The government, he explained, “with its utmost efforts was unable to find out where I was, having forgotten that it had put me in prison.”
On September 7, a refuser of conscription through conscience who had experienced much privation in prison and who had contracted tuberculosis, died two months after discharge from a military hospital — he was Harold Hoad, aged 32.
The Tribunal wrote of him later in the month, noting that 24 COs had now died in prison or after release: “One cannot but feel that his life was thrown away by the wilful neglect and apathy of the authorities.”
Hoad himself wrote selflessly before his death of his hopes for his young daughter: “I would like her to get some ideas on justice and to get a broadened outlook.”
Tribunal co-editor Violet Tillard completed her 61-day prison sentence on September 26. She had, remarkably, been given nine days’ remission, normally granted for marks earned, despite having refused prison work and refusing consistently to obey all rules she regarded as degrading.

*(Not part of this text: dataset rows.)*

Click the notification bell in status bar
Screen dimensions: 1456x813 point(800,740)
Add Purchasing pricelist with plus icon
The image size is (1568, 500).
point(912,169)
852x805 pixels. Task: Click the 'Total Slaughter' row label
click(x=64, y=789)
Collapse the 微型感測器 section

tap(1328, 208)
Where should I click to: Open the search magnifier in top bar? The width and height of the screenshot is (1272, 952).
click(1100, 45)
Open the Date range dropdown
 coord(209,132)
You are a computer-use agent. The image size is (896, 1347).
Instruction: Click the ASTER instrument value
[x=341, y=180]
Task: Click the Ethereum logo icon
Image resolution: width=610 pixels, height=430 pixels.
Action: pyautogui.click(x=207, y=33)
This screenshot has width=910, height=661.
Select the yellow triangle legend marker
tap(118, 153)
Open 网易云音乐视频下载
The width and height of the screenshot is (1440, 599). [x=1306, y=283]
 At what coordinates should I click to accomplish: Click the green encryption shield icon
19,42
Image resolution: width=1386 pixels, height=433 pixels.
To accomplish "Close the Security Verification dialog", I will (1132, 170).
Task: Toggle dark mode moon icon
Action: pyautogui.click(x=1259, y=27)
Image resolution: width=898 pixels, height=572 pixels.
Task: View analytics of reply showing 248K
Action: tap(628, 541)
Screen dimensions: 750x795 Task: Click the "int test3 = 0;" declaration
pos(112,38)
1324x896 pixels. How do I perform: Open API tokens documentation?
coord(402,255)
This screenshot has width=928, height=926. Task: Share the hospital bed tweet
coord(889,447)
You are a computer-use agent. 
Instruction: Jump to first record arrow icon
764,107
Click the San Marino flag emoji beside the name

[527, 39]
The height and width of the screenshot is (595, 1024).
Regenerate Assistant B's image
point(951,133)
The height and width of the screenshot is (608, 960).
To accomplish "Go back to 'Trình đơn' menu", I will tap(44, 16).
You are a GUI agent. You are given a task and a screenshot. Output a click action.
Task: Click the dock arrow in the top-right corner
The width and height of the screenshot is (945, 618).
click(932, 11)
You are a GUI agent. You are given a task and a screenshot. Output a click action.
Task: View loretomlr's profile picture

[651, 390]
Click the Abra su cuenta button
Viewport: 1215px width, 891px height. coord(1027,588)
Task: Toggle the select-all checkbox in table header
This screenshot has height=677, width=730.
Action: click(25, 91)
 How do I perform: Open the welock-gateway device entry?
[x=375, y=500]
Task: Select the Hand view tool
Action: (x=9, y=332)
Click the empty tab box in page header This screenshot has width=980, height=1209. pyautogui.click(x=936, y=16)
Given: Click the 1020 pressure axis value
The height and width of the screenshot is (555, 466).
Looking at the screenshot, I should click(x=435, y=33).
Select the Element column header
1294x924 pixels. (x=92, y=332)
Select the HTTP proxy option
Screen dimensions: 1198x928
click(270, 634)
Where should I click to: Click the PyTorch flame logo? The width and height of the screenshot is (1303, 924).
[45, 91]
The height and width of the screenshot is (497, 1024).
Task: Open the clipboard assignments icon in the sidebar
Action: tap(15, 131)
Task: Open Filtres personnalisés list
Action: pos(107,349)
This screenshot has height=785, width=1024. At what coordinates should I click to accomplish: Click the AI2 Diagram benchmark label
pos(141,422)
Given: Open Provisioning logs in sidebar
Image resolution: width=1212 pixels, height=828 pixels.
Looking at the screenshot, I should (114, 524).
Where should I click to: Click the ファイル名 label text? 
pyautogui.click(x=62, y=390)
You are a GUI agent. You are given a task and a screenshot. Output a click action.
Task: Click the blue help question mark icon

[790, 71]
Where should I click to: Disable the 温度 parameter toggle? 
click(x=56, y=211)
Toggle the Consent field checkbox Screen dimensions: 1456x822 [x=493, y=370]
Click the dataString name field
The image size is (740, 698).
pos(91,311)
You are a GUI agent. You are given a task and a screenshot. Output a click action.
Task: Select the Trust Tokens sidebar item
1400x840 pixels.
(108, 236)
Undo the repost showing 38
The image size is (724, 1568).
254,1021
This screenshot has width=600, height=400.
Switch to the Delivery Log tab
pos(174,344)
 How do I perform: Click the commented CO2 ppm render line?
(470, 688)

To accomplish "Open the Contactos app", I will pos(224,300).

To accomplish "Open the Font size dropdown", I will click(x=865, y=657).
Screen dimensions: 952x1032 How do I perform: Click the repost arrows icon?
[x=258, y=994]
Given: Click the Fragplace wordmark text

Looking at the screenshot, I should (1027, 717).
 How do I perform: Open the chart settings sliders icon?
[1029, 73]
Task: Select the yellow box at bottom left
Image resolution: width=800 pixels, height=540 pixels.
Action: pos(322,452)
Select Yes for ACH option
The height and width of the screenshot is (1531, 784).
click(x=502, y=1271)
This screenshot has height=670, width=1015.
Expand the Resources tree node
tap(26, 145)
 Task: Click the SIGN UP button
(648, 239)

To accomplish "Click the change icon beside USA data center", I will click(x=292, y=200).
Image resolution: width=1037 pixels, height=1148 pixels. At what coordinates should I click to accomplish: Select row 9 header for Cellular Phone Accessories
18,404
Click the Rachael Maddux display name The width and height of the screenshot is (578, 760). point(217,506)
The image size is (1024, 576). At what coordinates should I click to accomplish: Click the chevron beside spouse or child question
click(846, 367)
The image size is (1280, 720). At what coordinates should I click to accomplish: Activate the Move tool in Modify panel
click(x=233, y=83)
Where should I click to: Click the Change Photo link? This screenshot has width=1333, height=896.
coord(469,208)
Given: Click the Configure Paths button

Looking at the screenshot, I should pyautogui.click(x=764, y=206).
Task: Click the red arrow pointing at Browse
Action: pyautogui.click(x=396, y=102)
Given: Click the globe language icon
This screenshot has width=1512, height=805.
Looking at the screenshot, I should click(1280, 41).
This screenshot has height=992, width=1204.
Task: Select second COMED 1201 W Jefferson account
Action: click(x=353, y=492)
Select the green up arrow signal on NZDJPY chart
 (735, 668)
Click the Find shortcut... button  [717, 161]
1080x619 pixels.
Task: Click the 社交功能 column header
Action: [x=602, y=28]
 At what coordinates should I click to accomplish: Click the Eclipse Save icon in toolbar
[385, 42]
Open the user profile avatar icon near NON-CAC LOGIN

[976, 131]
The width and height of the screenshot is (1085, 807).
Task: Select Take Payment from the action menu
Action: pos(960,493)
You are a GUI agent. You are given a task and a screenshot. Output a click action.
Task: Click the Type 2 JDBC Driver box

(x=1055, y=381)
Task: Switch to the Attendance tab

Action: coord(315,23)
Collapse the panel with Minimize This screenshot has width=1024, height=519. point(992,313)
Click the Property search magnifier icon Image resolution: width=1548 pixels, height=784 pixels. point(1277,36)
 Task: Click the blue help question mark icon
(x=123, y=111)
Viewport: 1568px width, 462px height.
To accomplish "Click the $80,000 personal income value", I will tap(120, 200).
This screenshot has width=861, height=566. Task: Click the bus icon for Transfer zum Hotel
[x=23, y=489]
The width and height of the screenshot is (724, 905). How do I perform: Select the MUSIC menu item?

Speaking out against the war, though dangerous, continued. On September 3 ex-lieutenant Goulding, who had addressed a crowd in June on the subject of “German Prussians and British Prussians,” condemning the secret treaties and flagrant war profiteering, collected a six-month sentence at Pontefract Police Court.
Anti-war voices could even be found among the Labour Party’s pro-war leadership, which shared in an Inter-Allied Labour Conference in September’s third week, cloudily endorsing allied war aims.
Labour Party executive member JW Kneeshaw challenged these aims during the debate. The Times reported his vehemently expressed view that “the secret treaties made quite clear that the purpose of the allied governments in the war is precisely the same in character as the purpose of the governments of the central powers — to secure an extension of imperialistic power.”
Prosecution of Kneeshaw was not dared.
In the middle of the month Labour’s George Lansbury-edited Herald reported that the agitation for the release of Scottish socialist John Maclean, locked up for five years for public anti-war speeches, was growing every day.
It was obvious enough, as the British Socialist Party’s weekly, The Call, on September 19 declared: “Mr Lloyd George has got to be defeated.”